Launched last summer, the a46a got its first showing at last year’s Print Show, with the first orders about to be delivered.
“The main markets are reprographics departments and commercial printers but they go into a wide range of users from self publishers up to corporations,” says Lewis Price, managing director of UK agent Ashgate Automation. “The market is anyone who wants on demand book binding from one up to a couple of hundred copies.”

How does it work?
A series of guides and tools ensure that each stage of the process is accurate and consistent, with the operator carrying out the actions and moving the case between processes.
Users start by taking the case cover and registering it on the table, then a guide is used to apply the greyboards for the covers and spines. A guillotine on the side is used to cut the corners of the cover and then the cover is turned over using a guide on the front of the machine.
Fastbind sells self-adhesive cover papers suitable for printing with toner or inkjet but it is also possible to use other bindings including paper, cloth and leather by using a separate gluer to apply adhesive.
 
Specifications:

Case size: From CD cover up to 1,040x490mm

Speed: 120 cases per hour

Contact: www.ashgate.co.uk

How does it differ from previous products?
The a46a comes with stand, two movable side tables and a shelf, whereas previous units were tabletop devices. It features an adjustable light table to aid positioning the cover, the clamp that holds the cover automatically engages and disengages and there is a vacuum to hold materials in place and an airbed to ease moving jobs around. Lastly, edge turning now uses a mechanical clamp, and its operation is indicated by LED illumination.

How fast is it?
Quoted speed is 120 books per hour, which is a third faster than other Casematic machines. Price says that the new features make it more like 50% faster in the real world.

What is the USP of the product?
“Its USP is the ability to handle everything, from one-offs to medium-length runs, and to realistically only need to print one copy rather than three to get one book out,” he says.
“For some customers the deciding factor in an investment is not the level of automation it’s the physical size.”

How easy is it to use?
“You should be able to make a book first time. Spine width is set by the user putting the spine into a caliper. Aside from that everything else is determined by the size of the book itself.
“The response we’ve had from all the demos is that this is an operator’s machine.”

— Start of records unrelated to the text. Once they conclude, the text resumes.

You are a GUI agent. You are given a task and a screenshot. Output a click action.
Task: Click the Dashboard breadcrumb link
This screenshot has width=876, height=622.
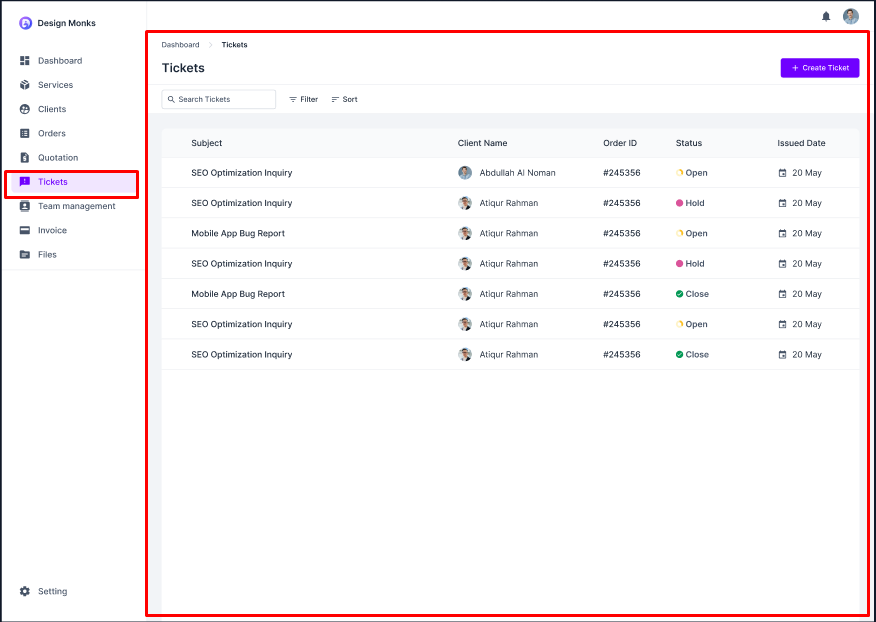click(180, 45)
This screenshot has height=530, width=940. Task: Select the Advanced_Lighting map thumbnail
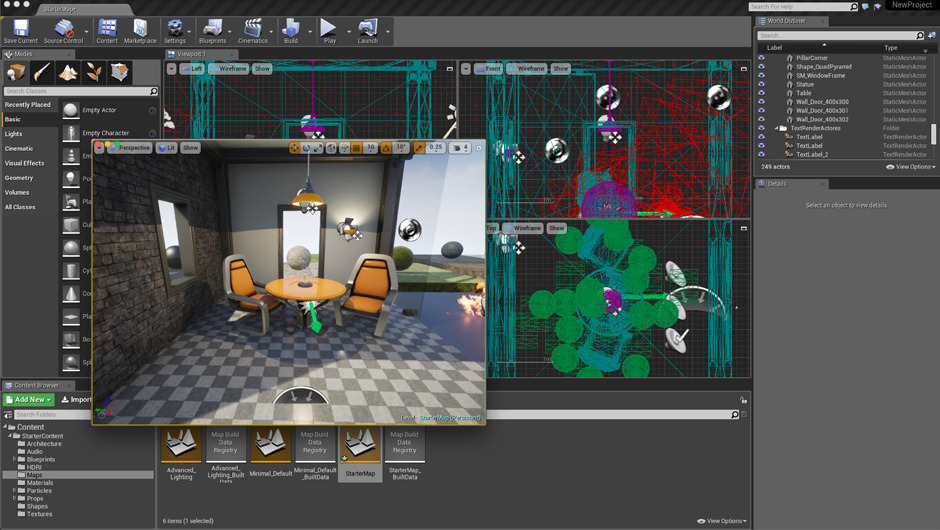181,445
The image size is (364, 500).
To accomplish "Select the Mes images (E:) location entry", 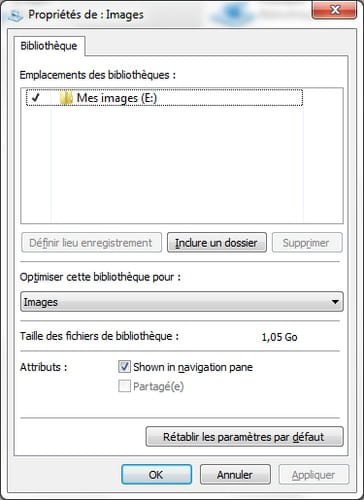I will [x=164, y=98].
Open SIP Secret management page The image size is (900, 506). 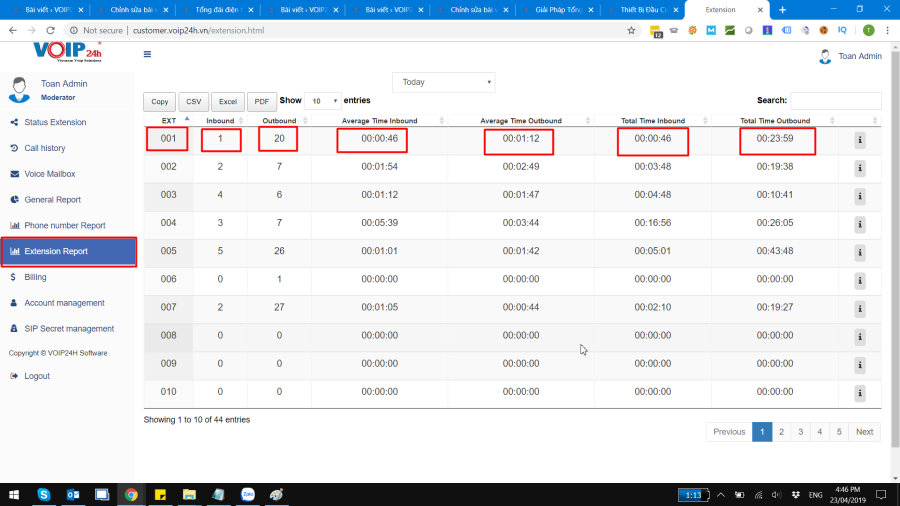click(x=69, y=328)
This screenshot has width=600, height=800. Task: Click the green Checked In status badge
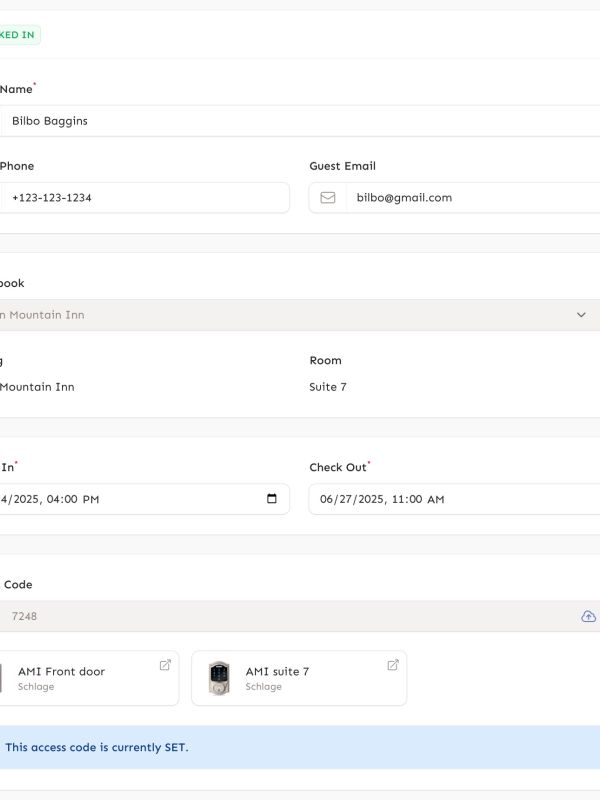click(x=18, y=35)
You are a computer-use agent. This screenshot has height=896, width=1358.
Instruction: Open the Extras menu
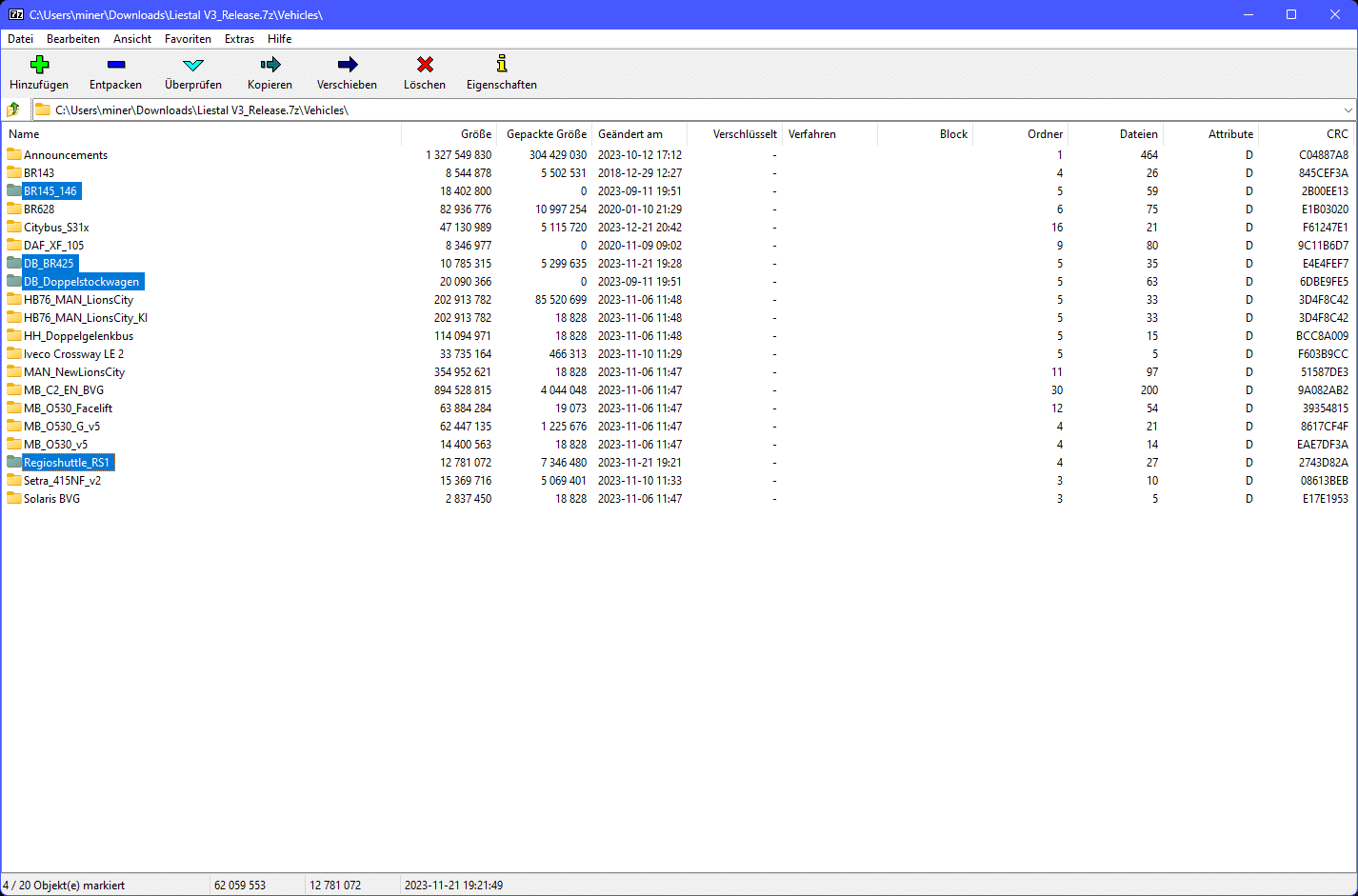click(239, 39)
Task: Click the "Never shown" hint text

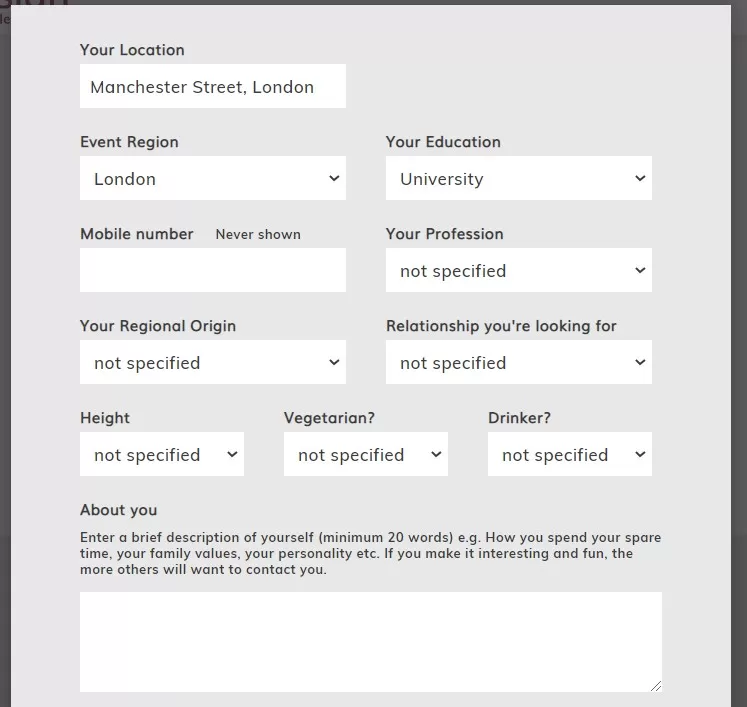Action: coord(258,235)
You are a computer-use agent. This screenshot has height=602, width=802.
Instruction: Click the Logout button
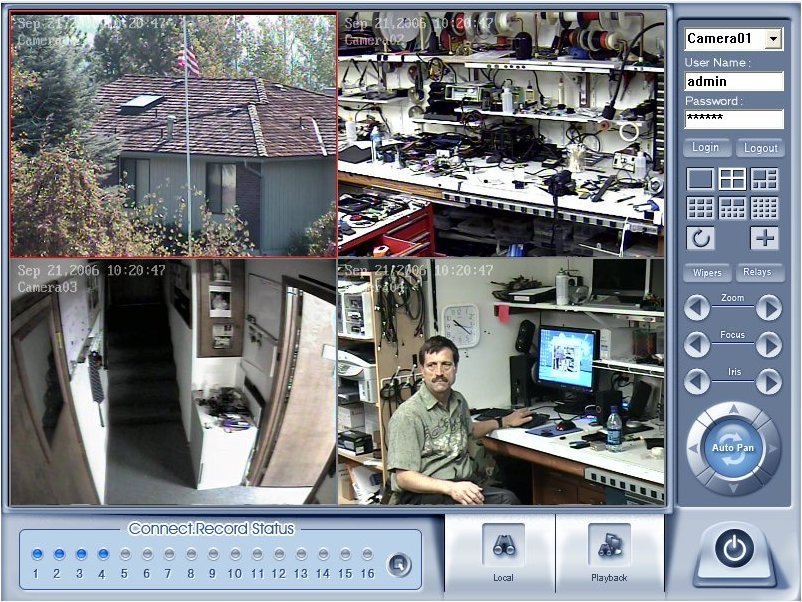760,147
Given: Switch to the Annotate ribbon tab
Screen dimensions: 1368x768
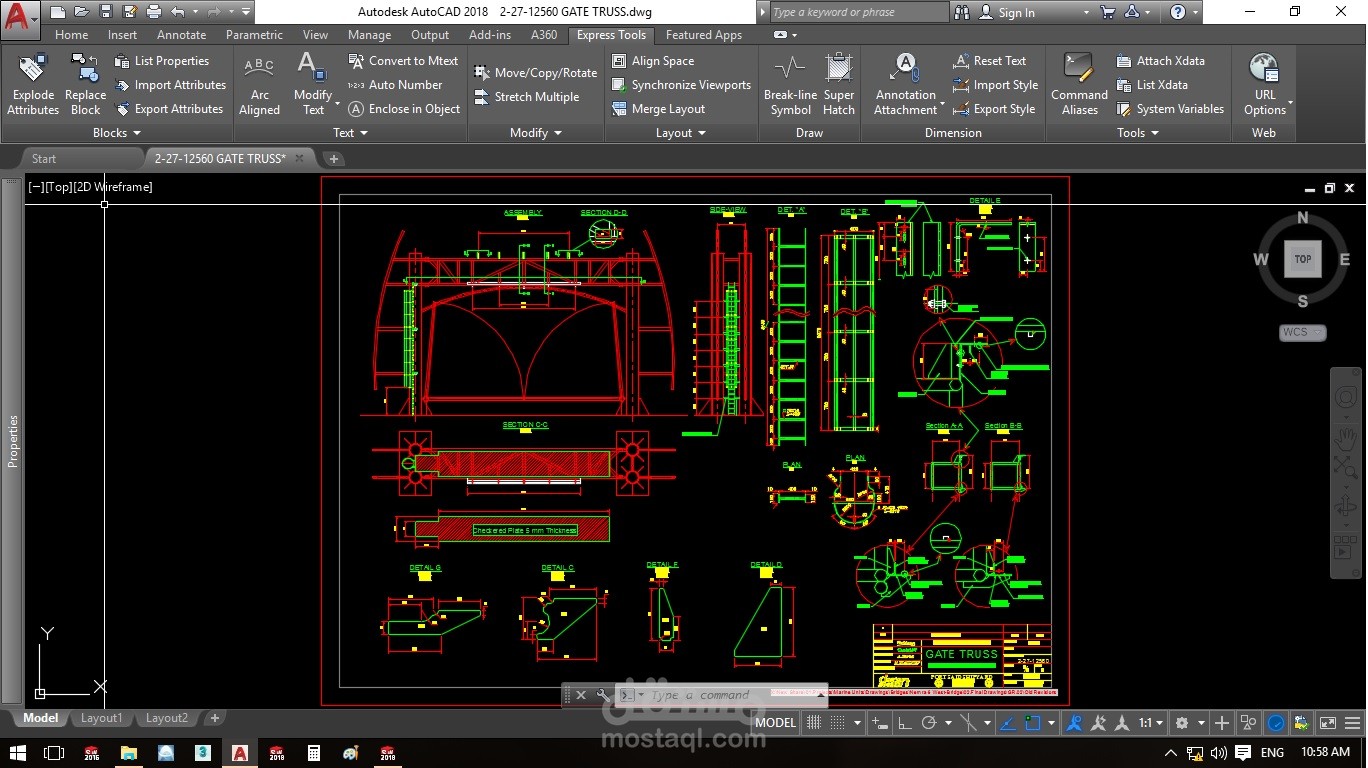Looking at the screenshot, I should [181, 35].
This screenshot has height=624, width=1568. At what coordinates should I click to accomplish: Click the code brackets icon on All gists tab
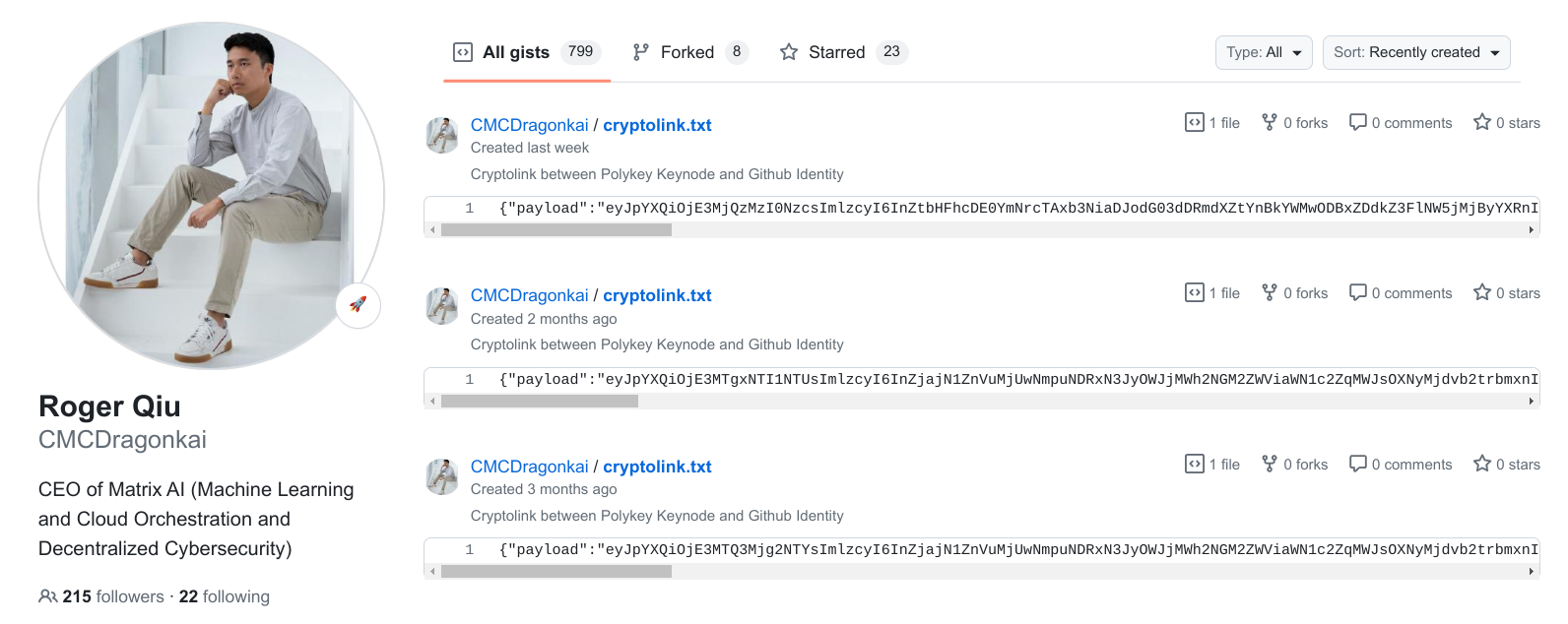pos(463,51)
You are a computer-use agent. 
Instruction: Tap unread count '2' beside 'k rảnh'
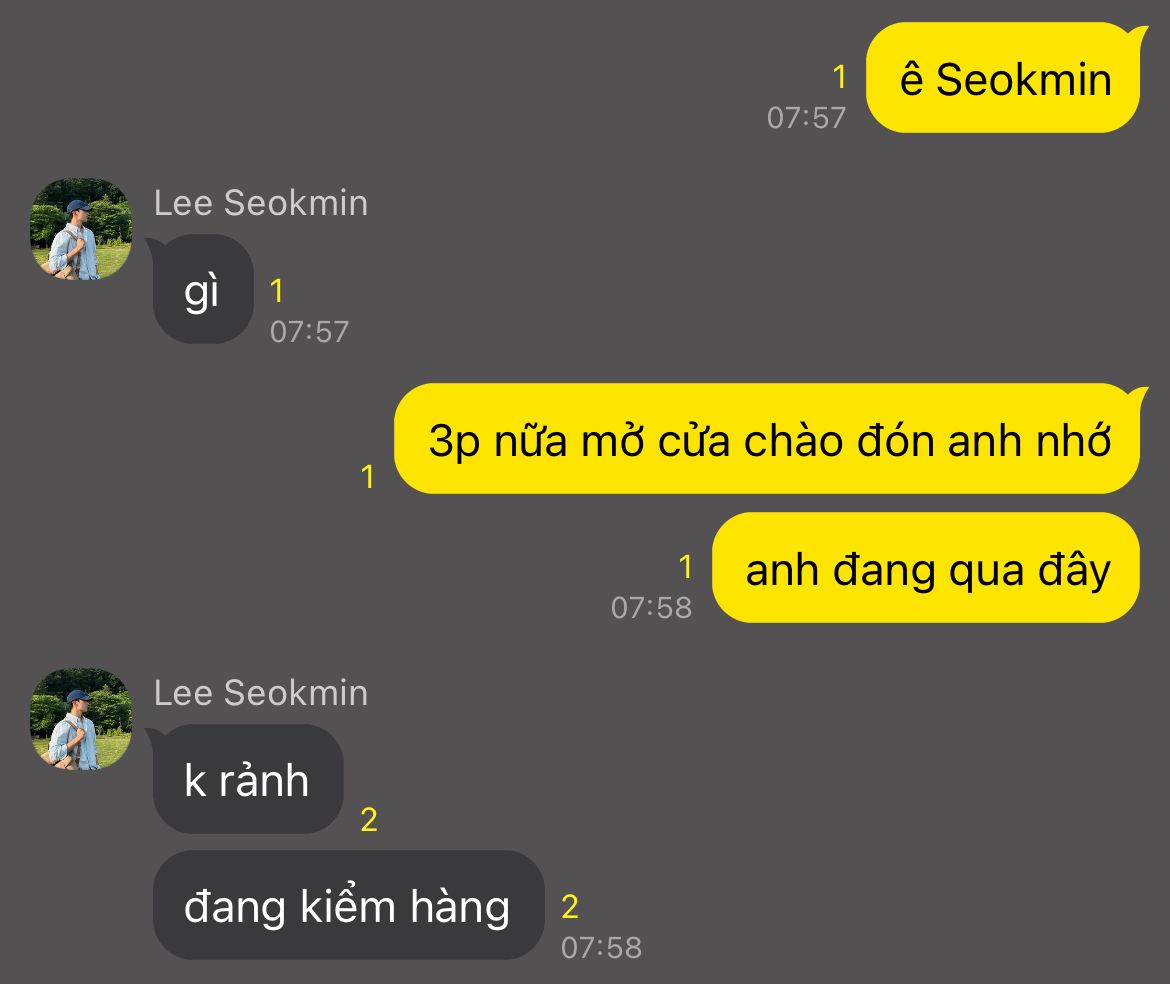(x=369, y=820)
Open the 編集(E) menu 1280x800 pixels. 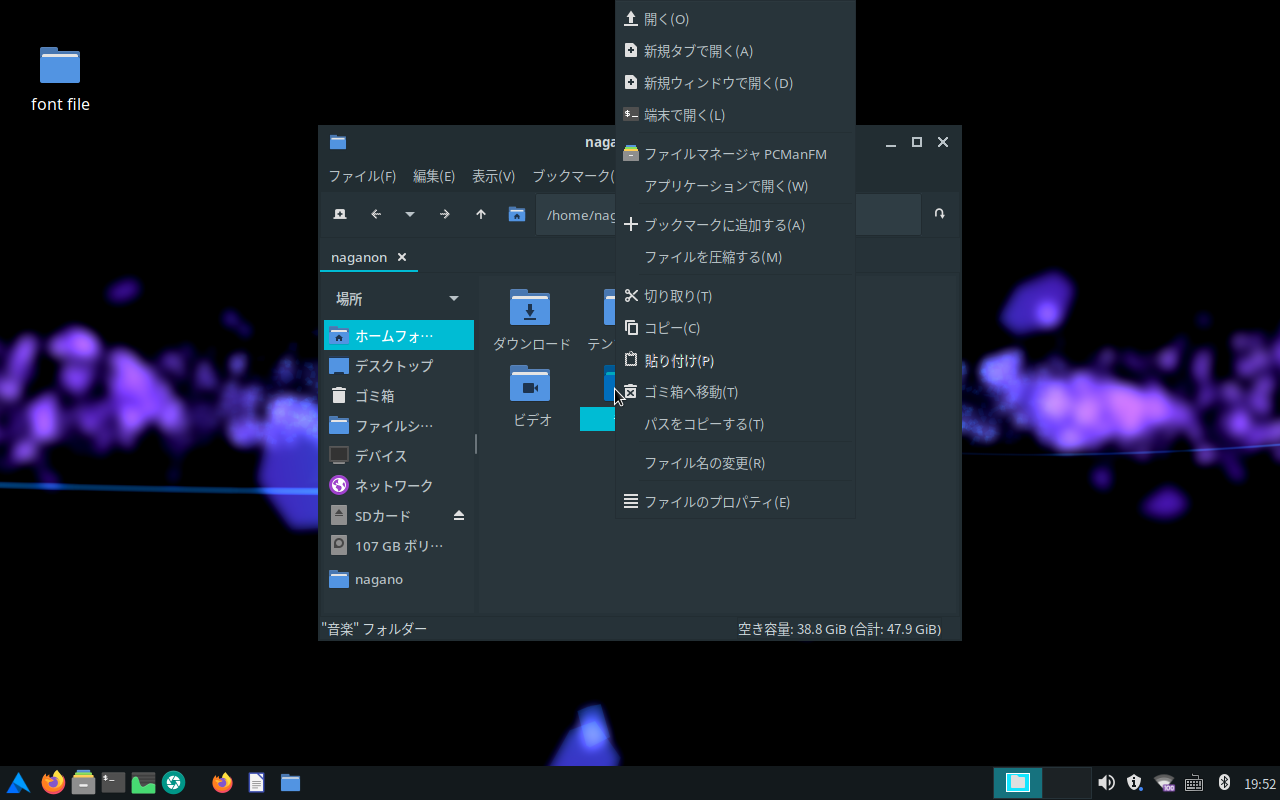[434, 175]
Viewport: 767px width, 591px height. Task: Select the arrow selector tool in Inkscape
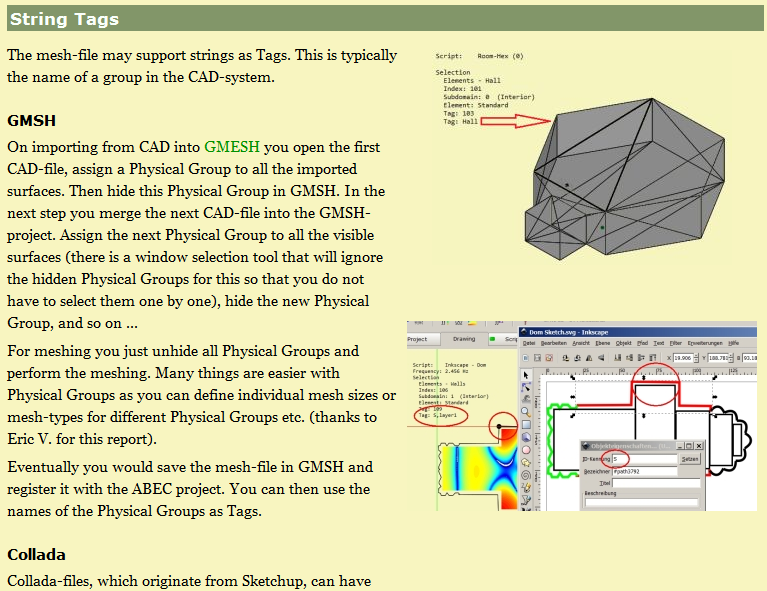coord(526,375)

What training and support is on offer?
“Operator training is key to getting the most out of the machine and we are happy to go back and provide further training if needed. It would be crazy to install a machine and not show the users how to operate it.”

Alternatives:

ODM Modular Casemaking System
US firm On Demand Machinery’s casemaker has four modules: Spreader, a gluer, Slider for board positioning, the Stomper edge-turner and Squeezer rotary press.
Max case size 460x760mm (XXL option: 610x1,200mm); Speed 80-140 cases per hour

Schmedt PräDeka
German bookbinding specialist Schmedt’s range includes the PräDeka, a casemaking line comprising a gluing unit, casemaker and turning-in and pressing-down unit. The casemaker is also available as a standalone unit.
Case size 440x660mm (XL option 520x1100mm); Speed 60-100 cases per hour

Sumbel GFET and GFAT
A more modular approach is offered by Sumbel, with the GFET edge-turner and GFAT alignment table designed to complement the firm’s range of gluing machines.